The survey raised concerns that the expansion of unconditional transfers has come at a time when states have limited fiscal space. It noted that the combined gross fiscal deficit of states rose from 2.6 per cent of GDP in 2021-22 to a projected 3.2 per cent in 2024-25. Over the same period, the combined revenue deficit increased from 0.4 per cent to 0.7 per cent.

This, it says, suggests states are borrowing to meet routine revenue expenditure. Outstanding liabilities of states reached about 28.1 per cent of GDP in 2024-25. In 2023-24, around 62 per cent of states’ total revenue receipts were spent on essential outlays such as salaries, pensions, interest payments and subsidies.

As a result, capital expenditure, which is critical for long-term development is being squeezed, the survey warned.

Impact on work, nutrition and education

While cash assistance is often justified as a way to support women’s health and personal needs, and as recognition of unpaid care work, the survey questioned whether unconditional transfers deliver lasting benefits.

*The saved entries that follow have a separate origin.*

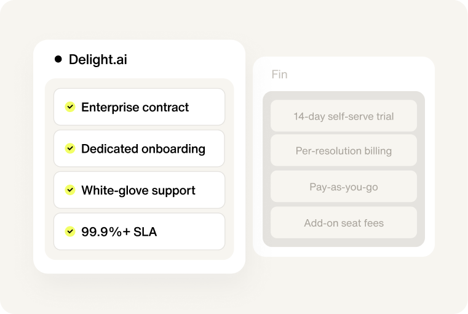Viewport: 468px width, 314px height.
Task: Click the Fin card heading
Action: (279, 74)
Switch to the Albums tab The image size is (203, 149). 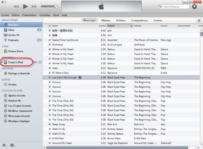tap(106, 20)
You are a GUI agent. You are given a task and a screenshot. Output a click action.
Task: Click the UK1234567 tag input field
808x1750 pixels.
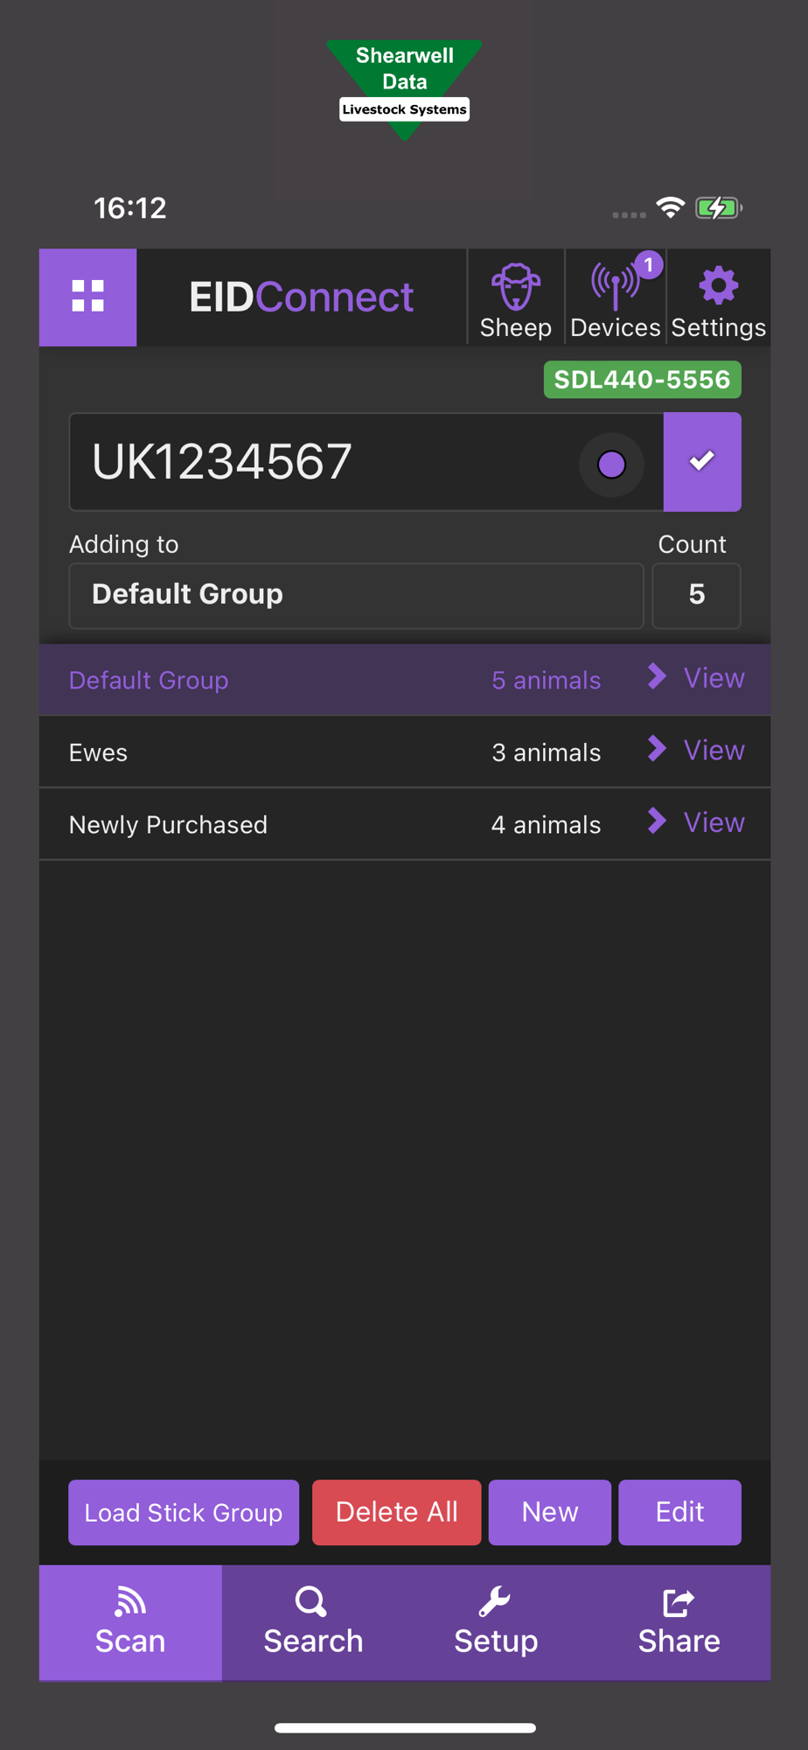coord(324,462)
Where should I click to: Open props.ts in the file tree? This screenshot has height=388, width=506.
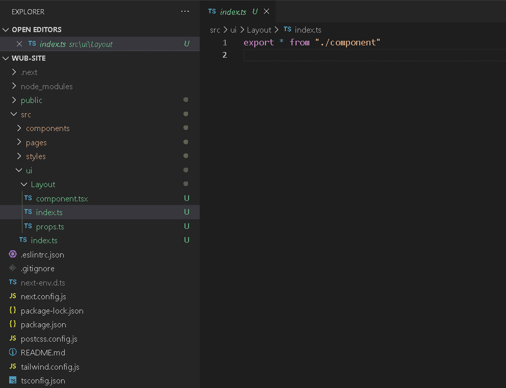pyautogui.click(x=50, y=226)
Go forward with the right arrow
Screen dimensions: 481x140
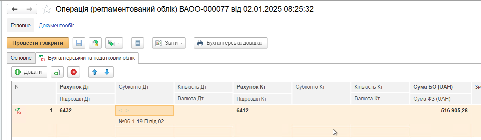pyautogui.click(x=29, y=9)
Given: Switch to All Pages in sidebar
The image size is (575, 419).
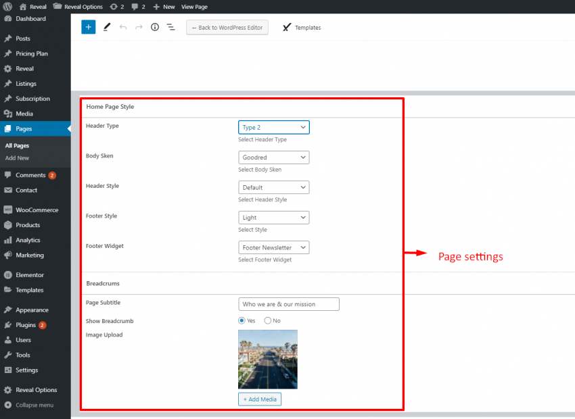Looking at the screenshot, I should tap(18, 145).
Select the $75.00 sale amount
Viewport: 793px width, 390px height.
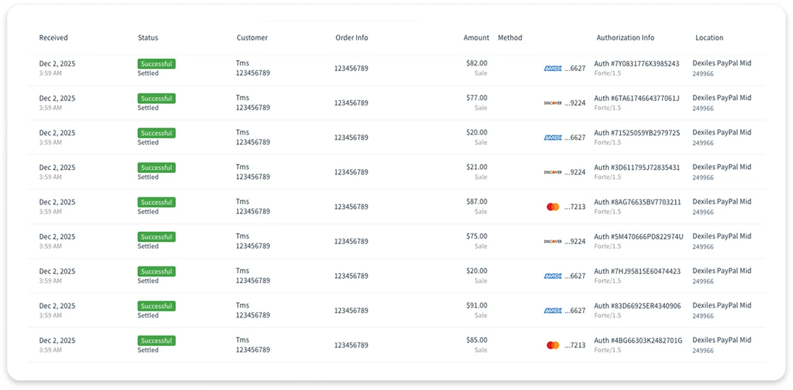click(477, 236)
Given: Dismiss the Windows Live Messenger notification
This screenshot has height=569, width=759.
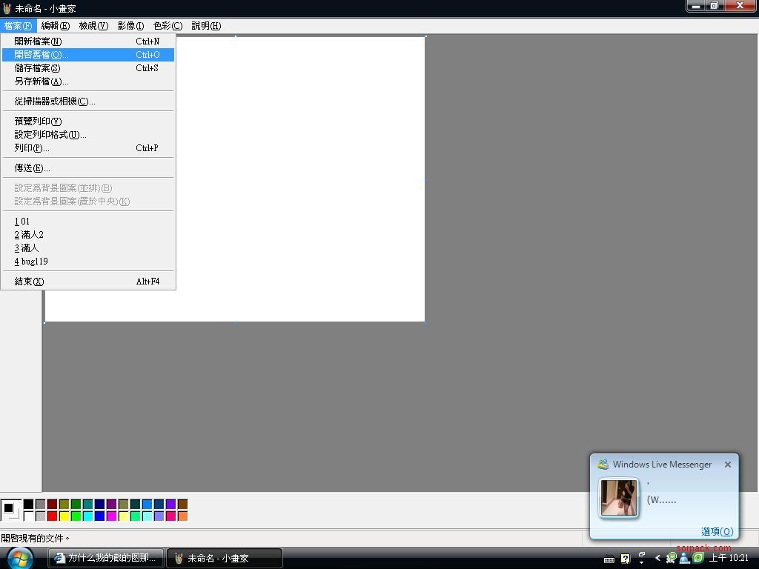Looking at the screenshot, I should coord(727,465).
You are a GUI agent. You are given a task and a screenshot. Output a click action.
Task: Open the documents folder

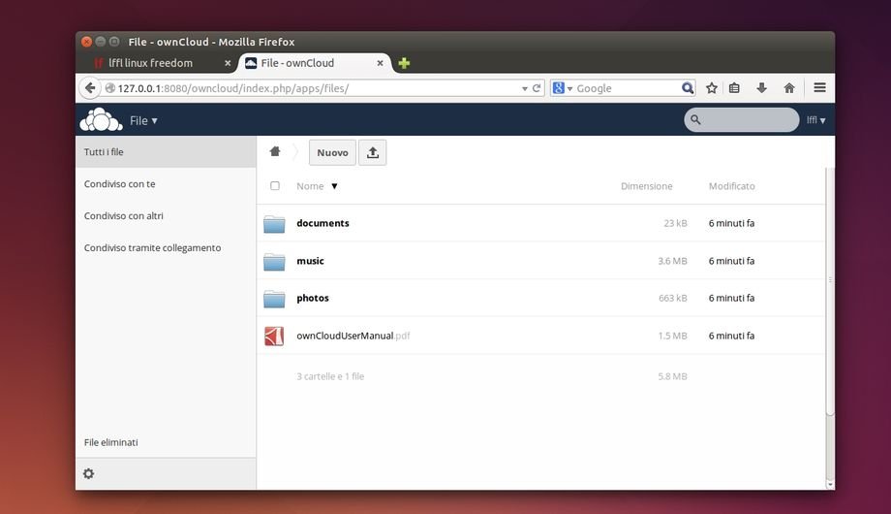pos(323,223)
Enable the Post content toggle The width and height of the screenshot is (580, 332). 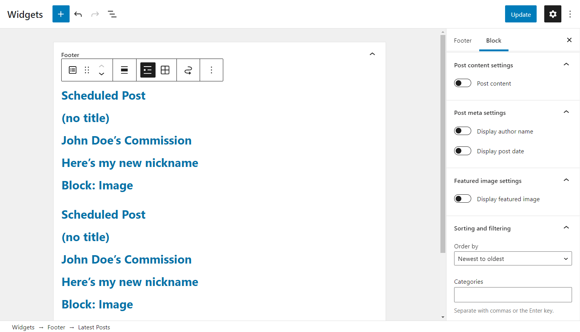pos(462,83)
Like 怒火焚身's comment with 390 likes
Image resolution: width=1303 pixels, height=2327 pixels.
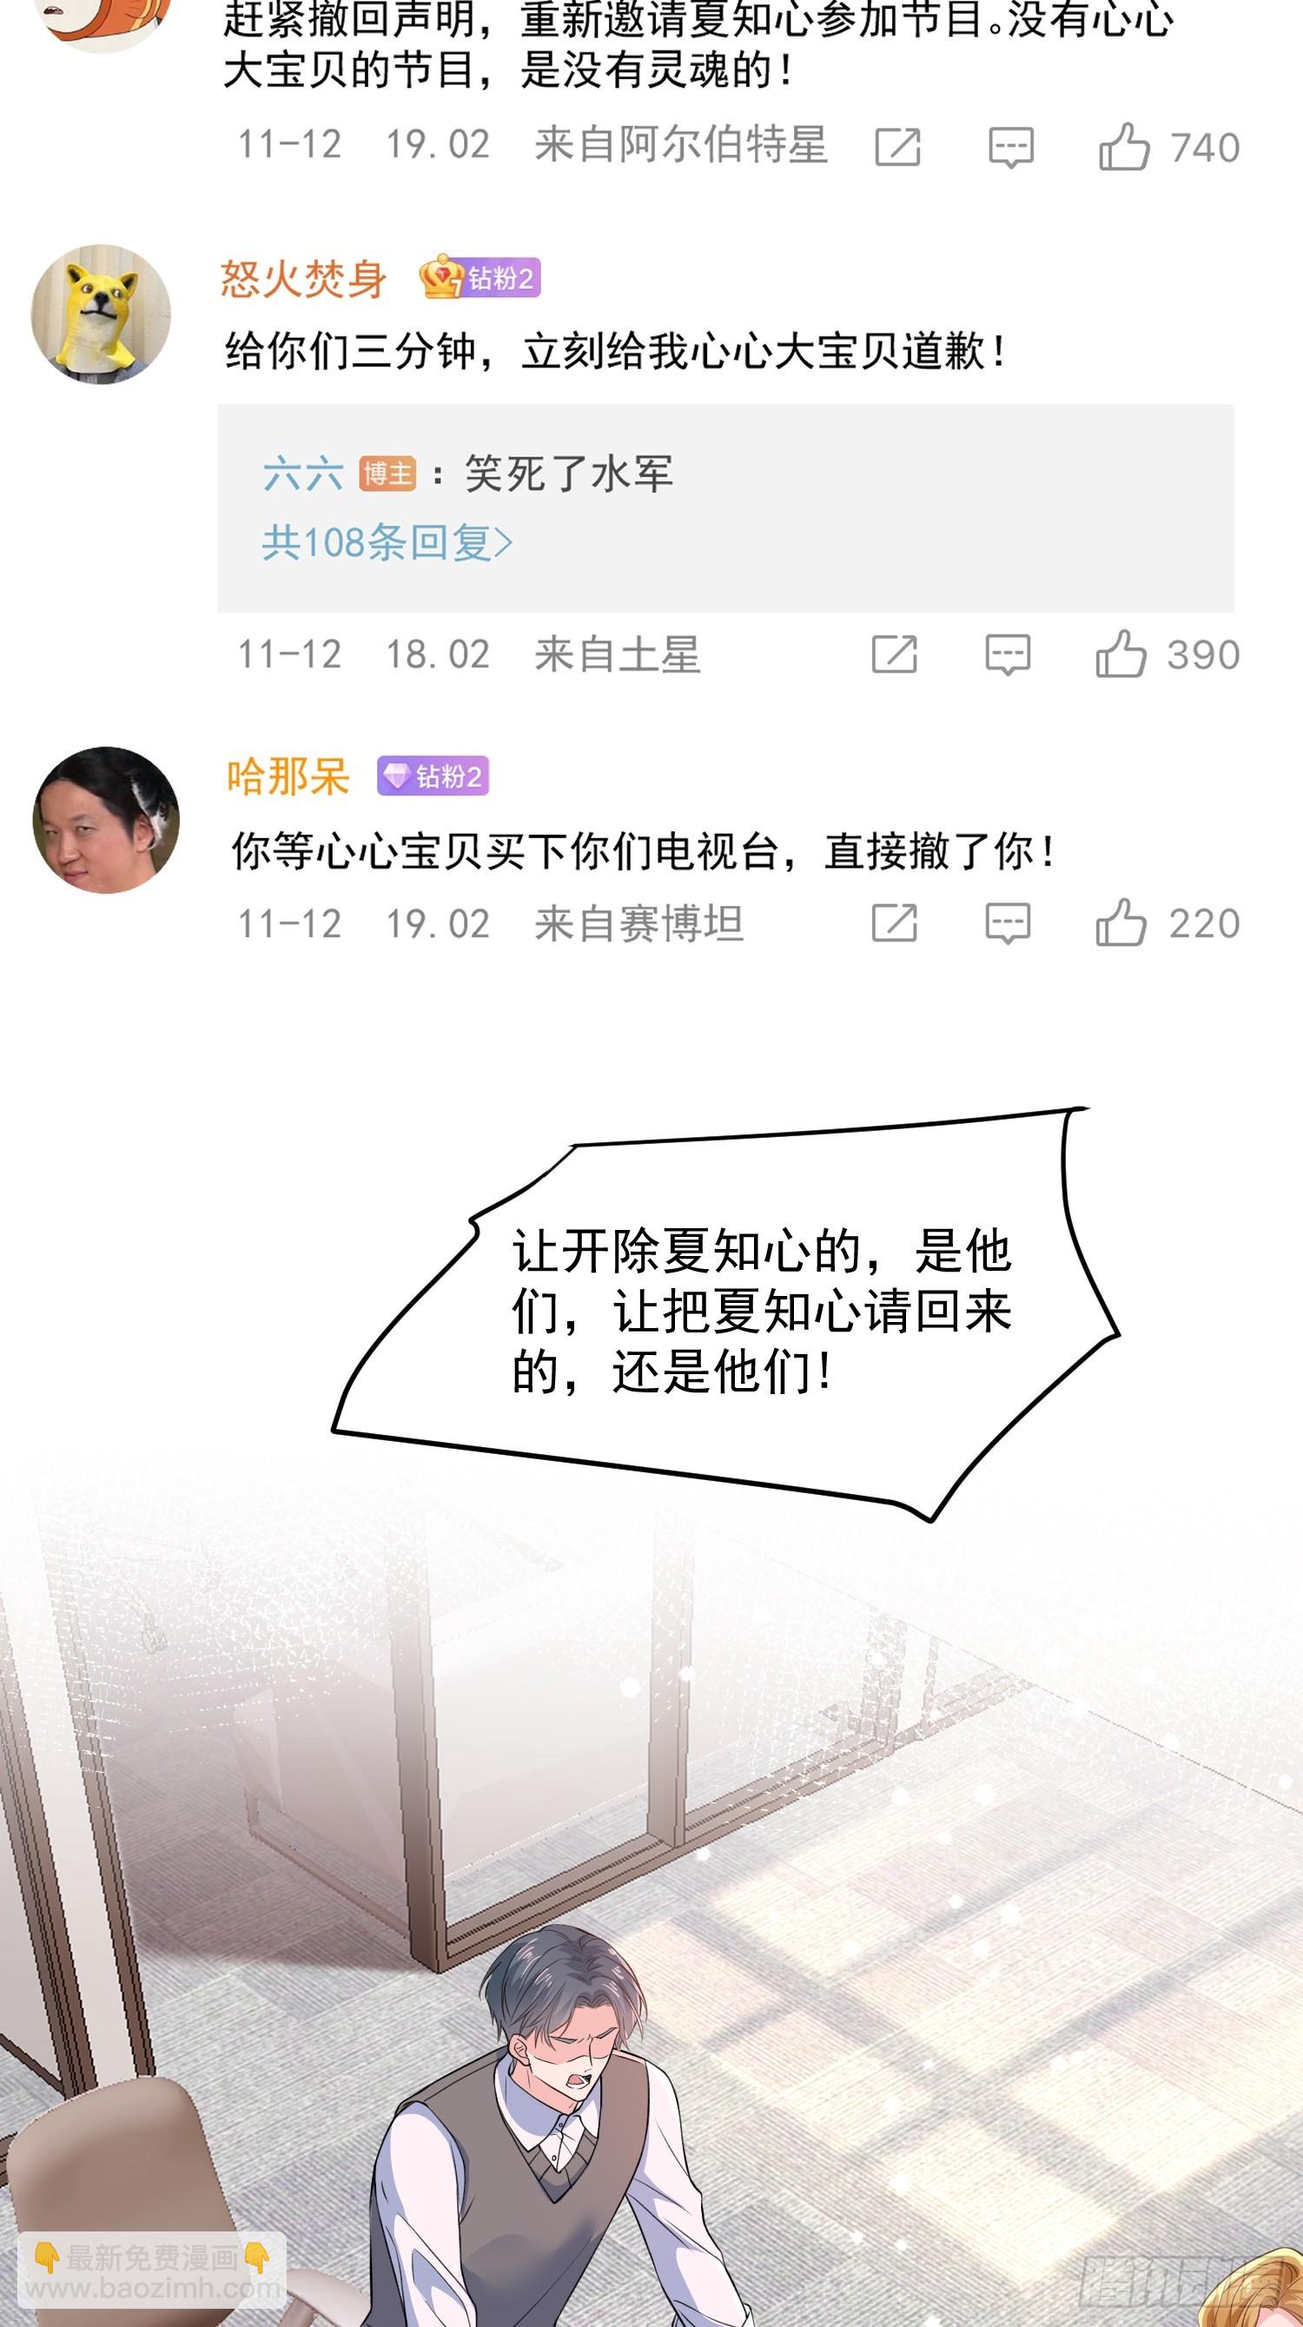[x=1120, y=654]
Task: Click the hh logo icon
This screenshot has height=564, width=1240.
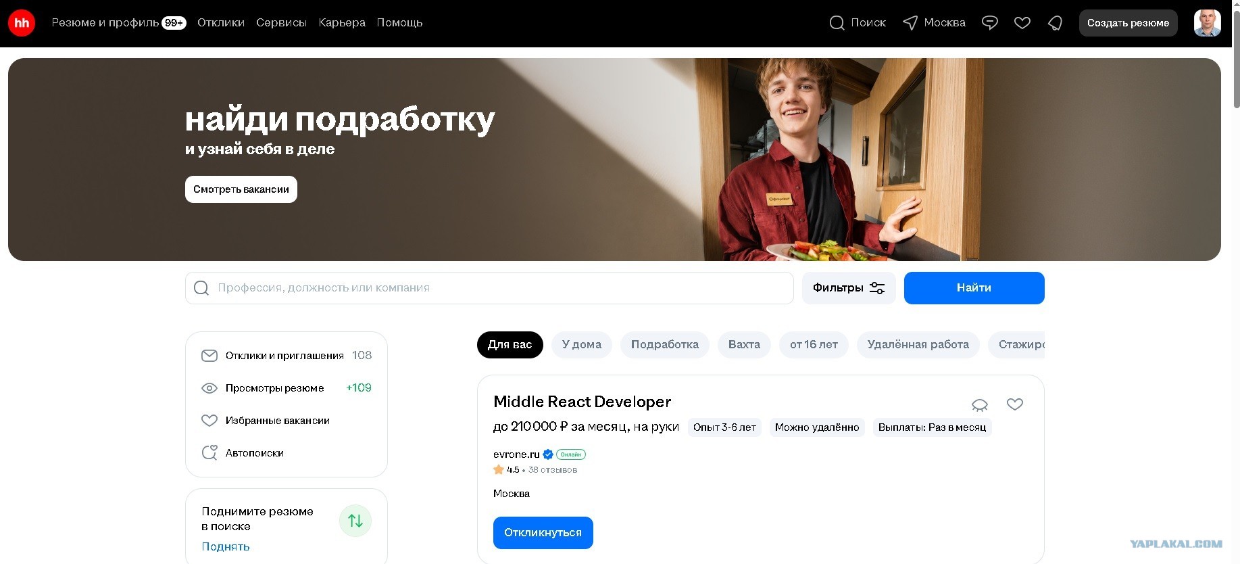Action: pyautogui.click(x=22, y=23)
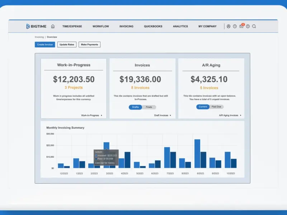The height and width of the screenshot is (215, 287).
Task: Click the Update Rates button
Action: coord(67,44)
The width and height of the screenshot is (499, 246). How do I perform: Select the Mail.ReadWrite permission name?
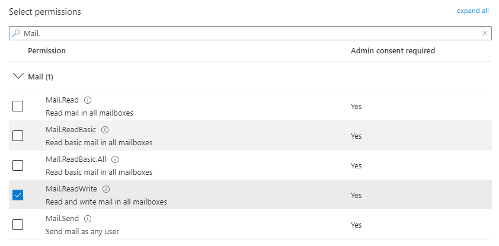(71, 189)
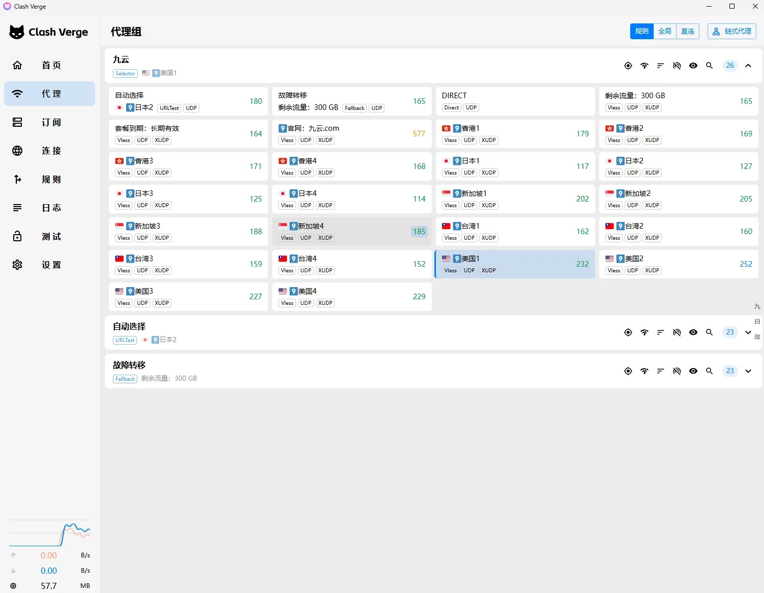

It points to evidence suggesting that such schemes can reduce female labour force participation and raise concerns about medium-term economic growth if they are not paired with investments in employment, skills and human capital.

The survey also cited a recent meta-analysis by the United States-based National Bureau of Economic Research, which examined 72 unconditional cash transfer programmes across 34 low- and middle-income countries. The study found that while cash transfers improved food security, consumption and short-term income stability, they did not consistently improve child nutrition, educational outcomes or enable durable exits from poverty.

“Unconditional cash transfers are not substitutes for investments in health, education, nutrition, childcare, or growth-enhancing public expenditure,” the survey said, citing the research.

Case for conditional transfers

Drawing on international examples, the Survey argues that cash transfers should be subject to conditions and time limits. In Mexico, families received cash only if children attended school regularly and pregnant women and young children were registered for health check-ups and nutrition monitoring. Payments could be stopped if conditions were not met.

Brazil linked cash assistance to minimum school attendance and basic health requirements such as vaccinations and maternal care, ensuring that government spending directly improved education, health, and nutrition outcomes. In the Philippines, transfers are time-bound, with families phased out as their circumstances improve.

In the United States, schemes such as Opportunity NYC were run as time-limited experiments, with payments linked to education, health and employment targets, before being discontinued.

According to the survey, these examples show that conditional and time-bound cash assistance can help build self-reliance, while unconditional and permanent transfers often fail to deliver sustained social and economic outcomes.